> **Stored data**
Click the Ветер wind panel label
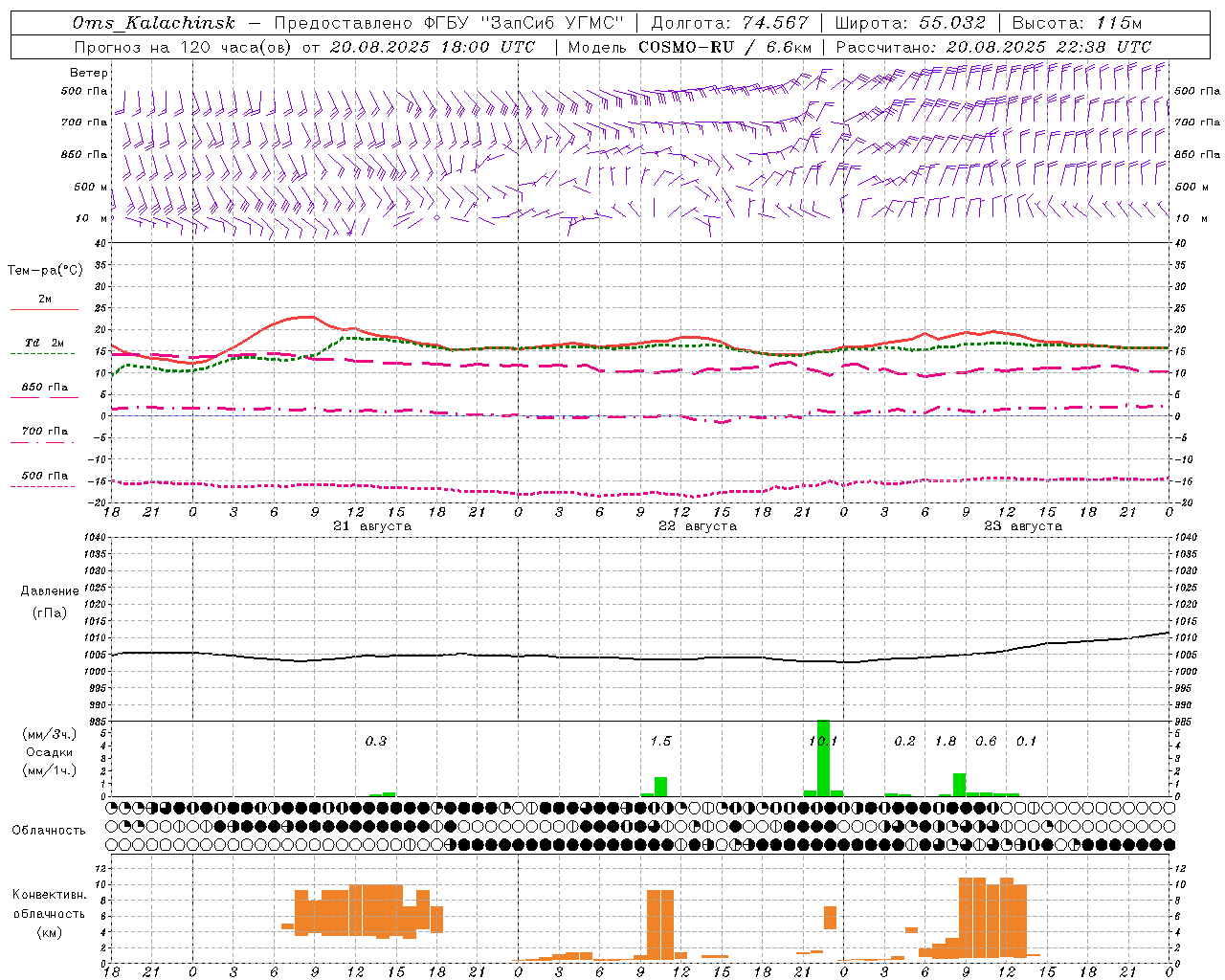The width and height of the screenshot is (1225, 980). click(x=88, y=73)
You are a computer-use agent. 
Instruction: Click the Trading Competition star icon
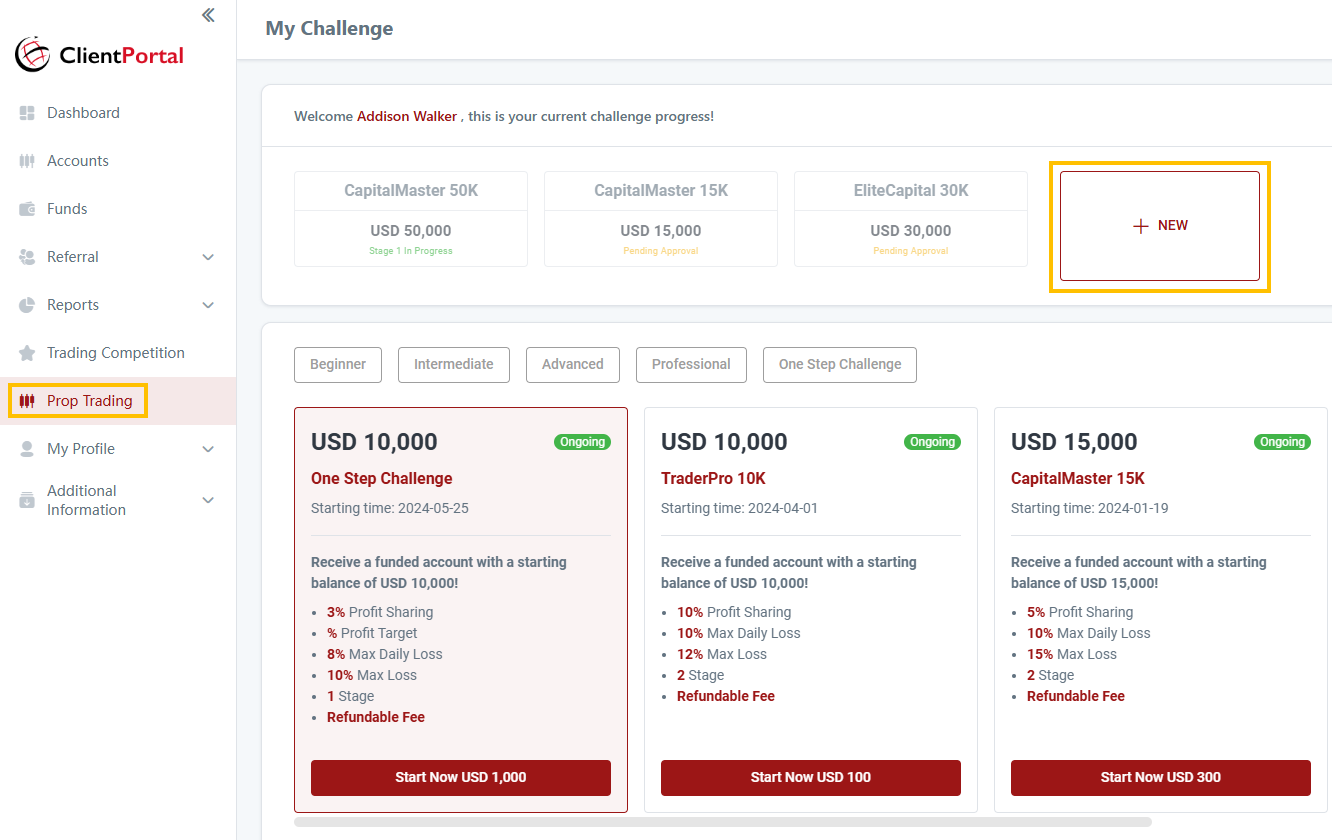(x=27, y=353)
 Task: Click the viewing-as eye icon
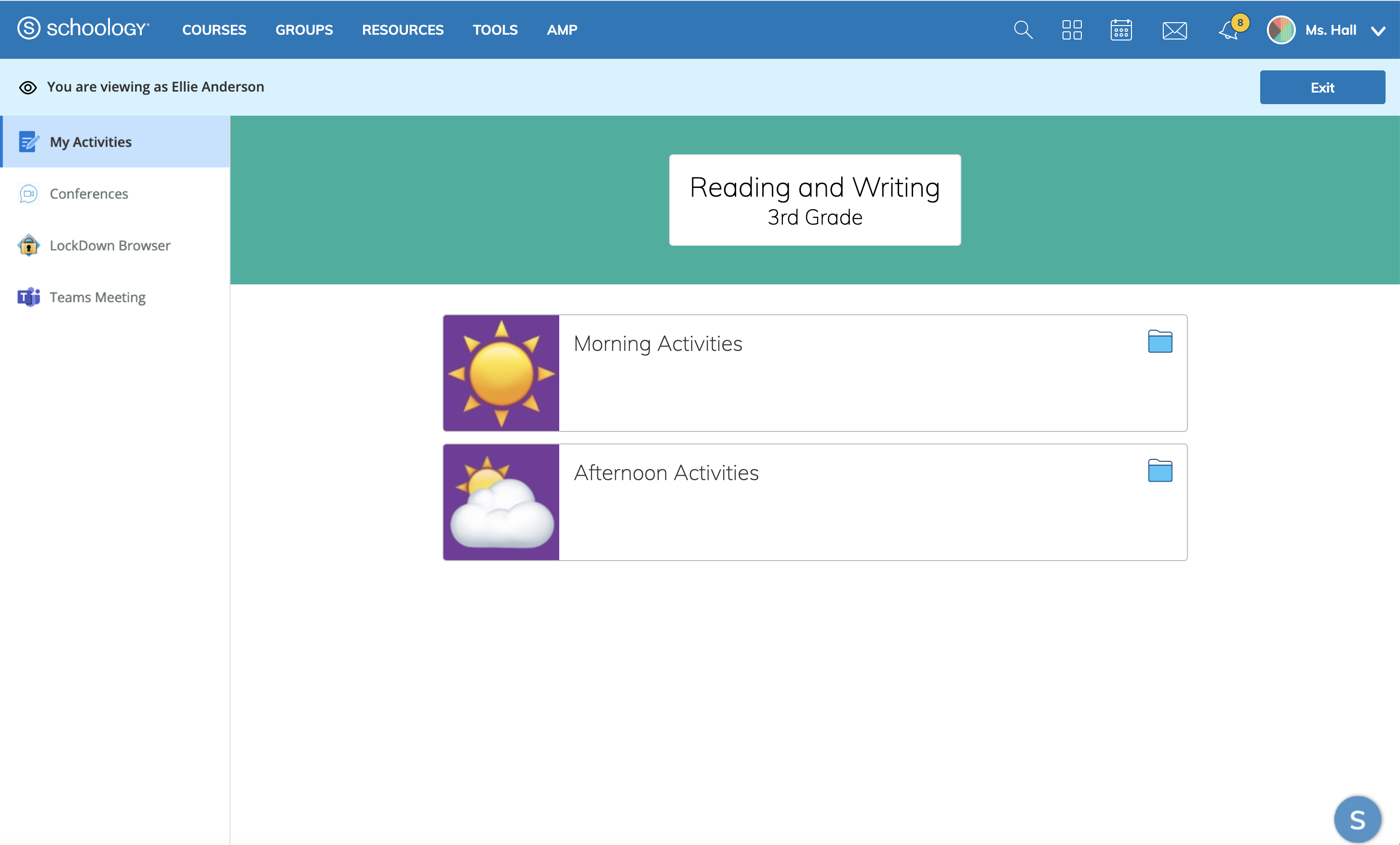tap(28, 88)
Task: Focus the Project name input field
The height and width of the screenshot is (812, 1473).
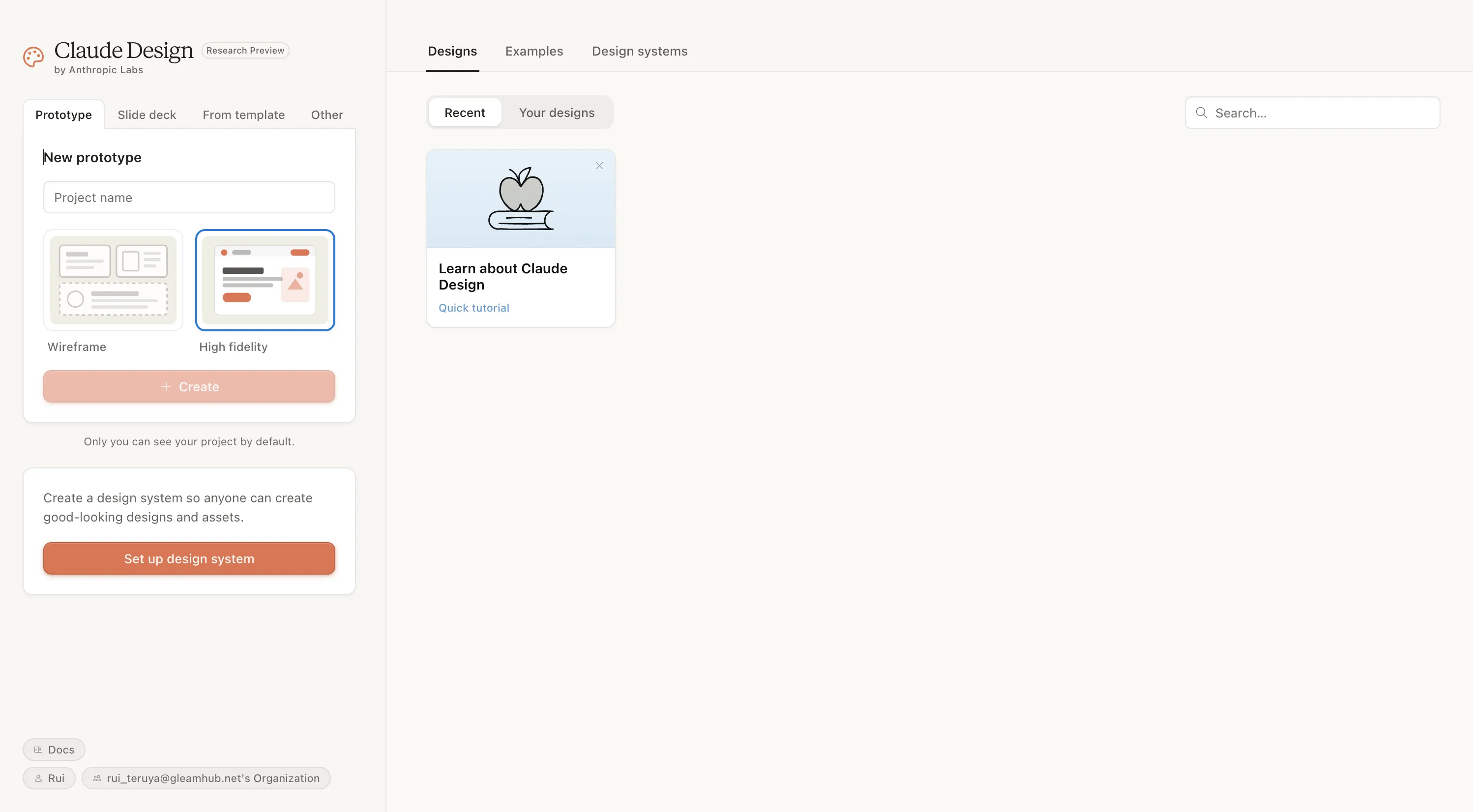Action: click(189, 197)
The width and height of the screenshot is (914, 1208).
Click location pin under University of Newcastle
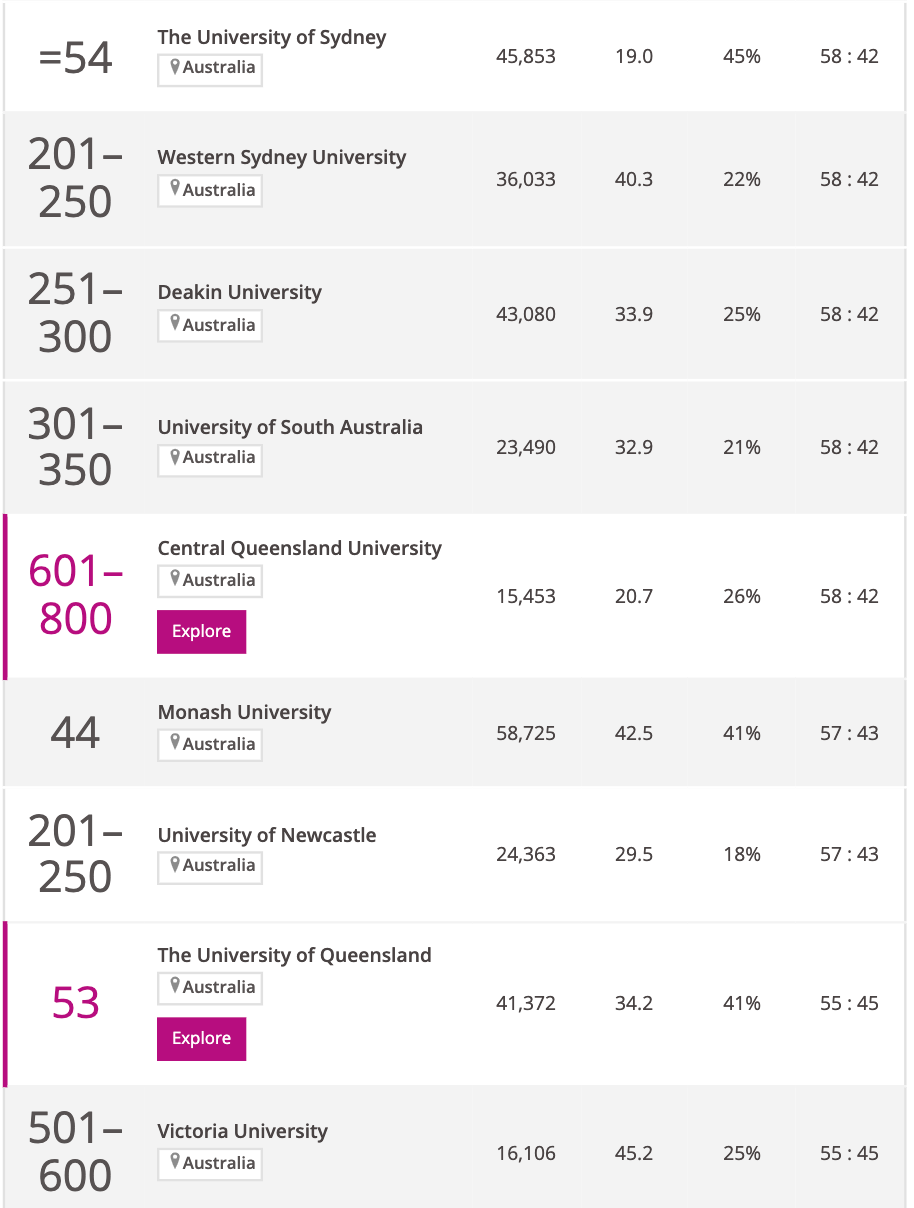pyautogui.click(x=175, y=865)
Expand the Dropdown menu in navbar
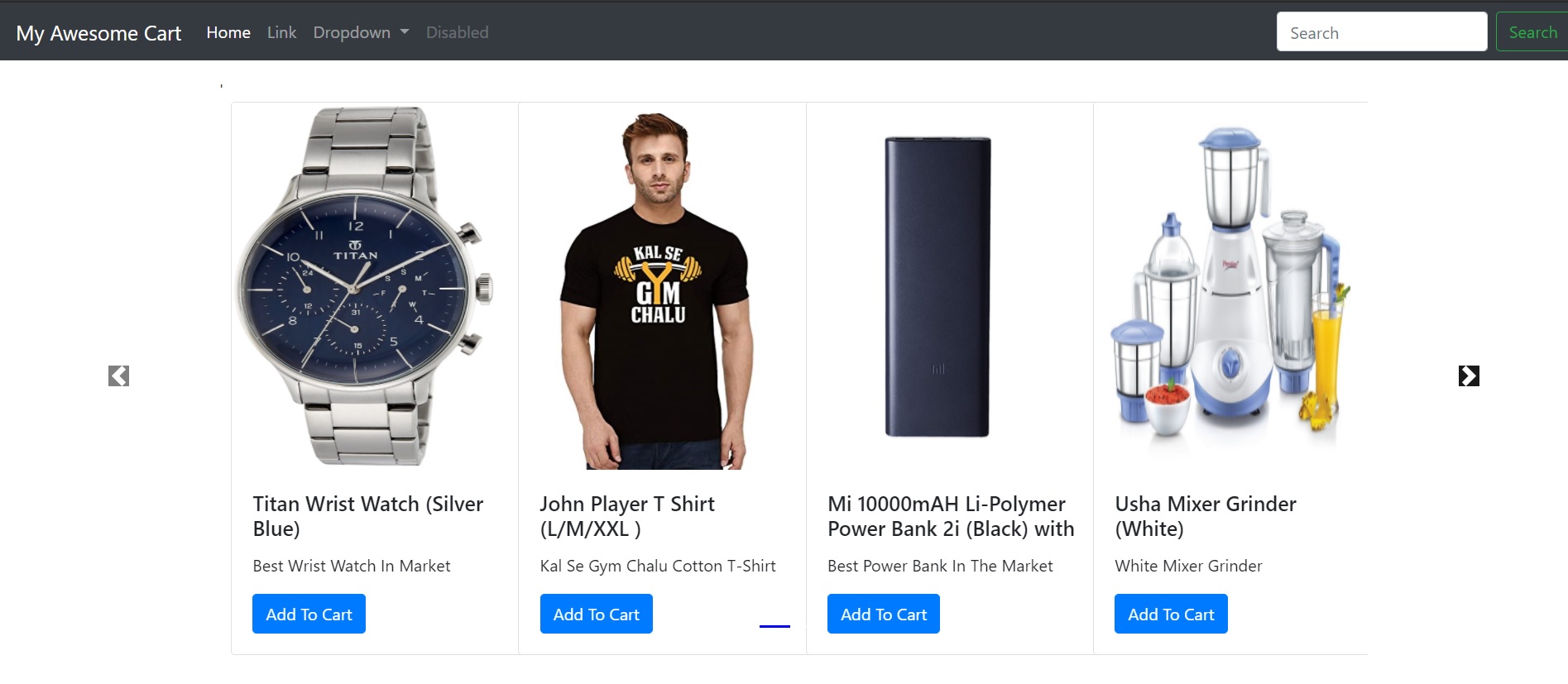1568x684 pixels. pyautogui.click(x=361, y=32)
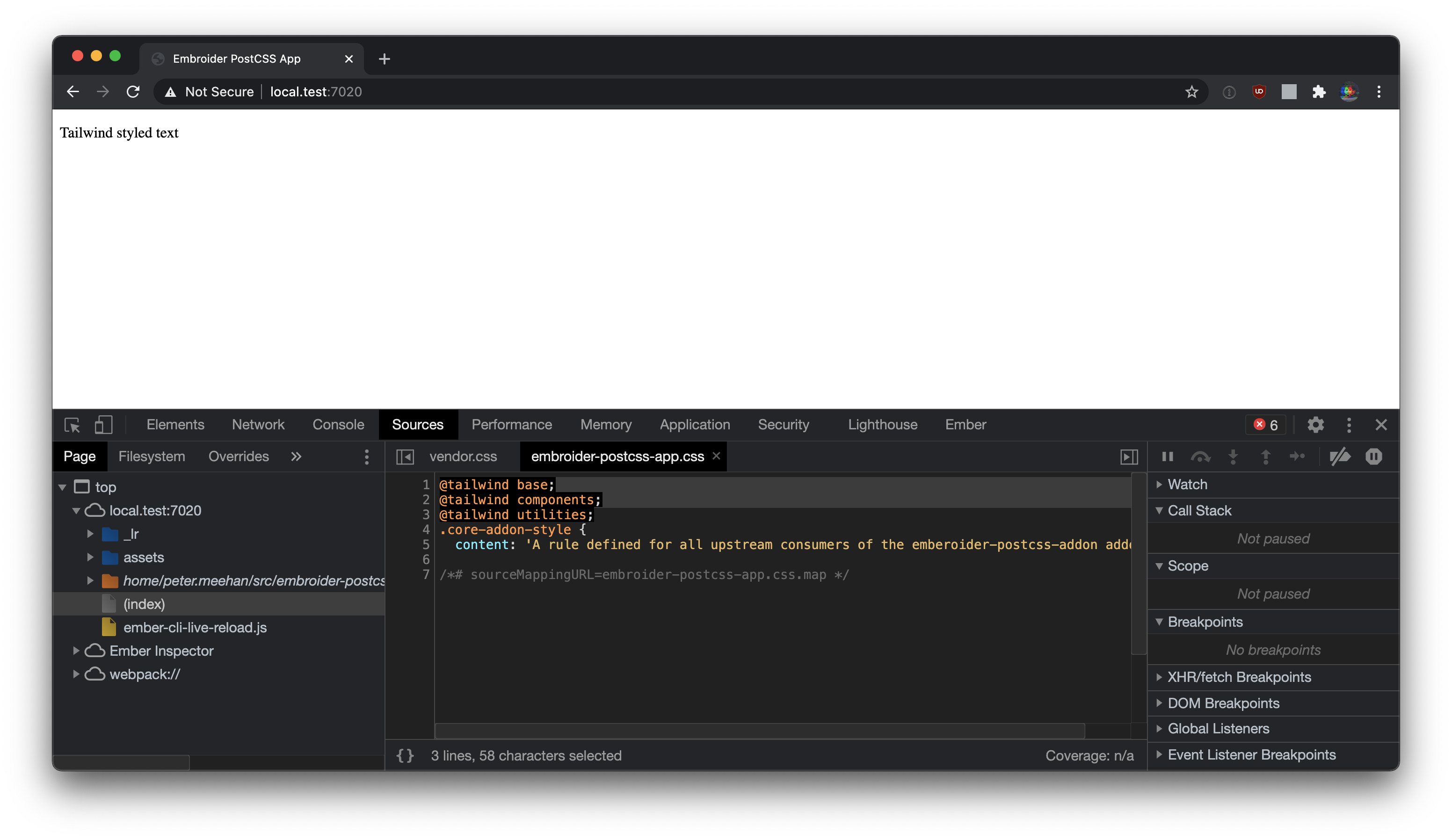Open the vendor.css editor tab

click(463, 456)
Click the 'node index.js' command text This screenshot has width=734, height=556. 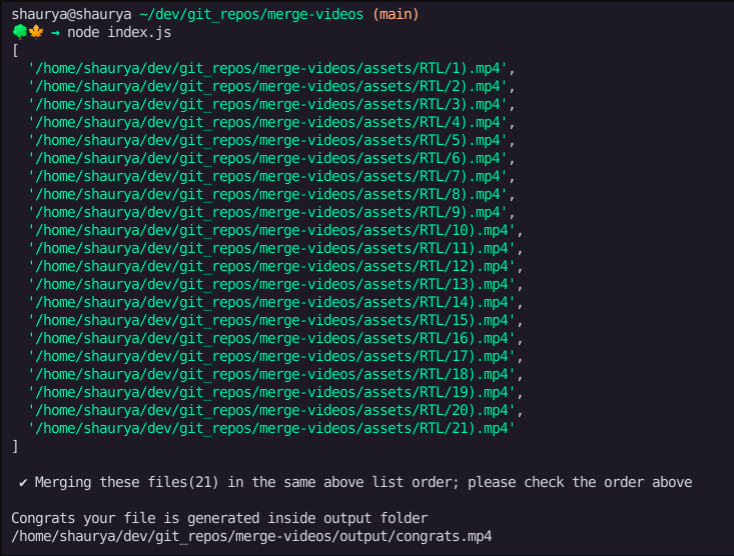click(x=119, y=32)
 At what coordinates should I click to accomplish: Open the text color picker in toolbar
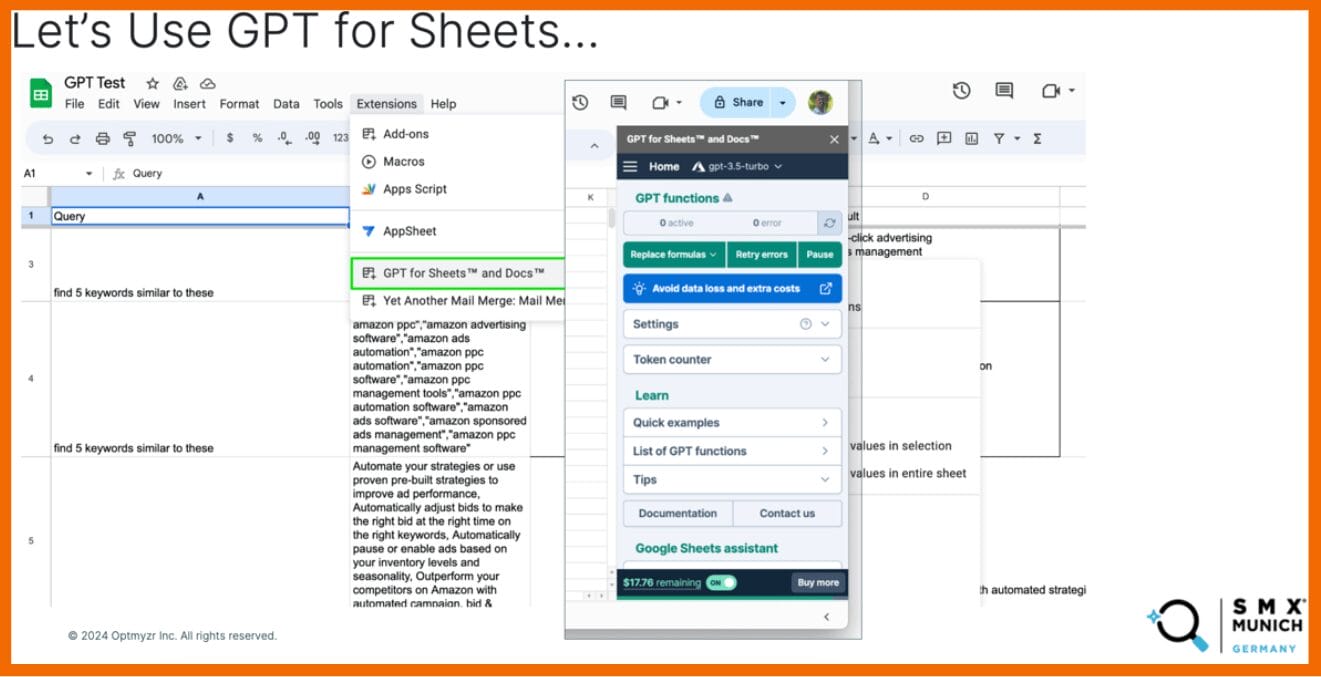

> **Problem description**
Retype the items starting at the line that contains "Task: Click the viewing-as eye icon" and ending at the line that contains "Action: click(189, 197)", leaving the pictures out.

> **Problem solution**
 Task: Click the viewing-as eye icon
tap(28, 88)
Task: Focus the Project name input field
The height and width of the screenshot is (812, 1473).
Action: click(189, 197)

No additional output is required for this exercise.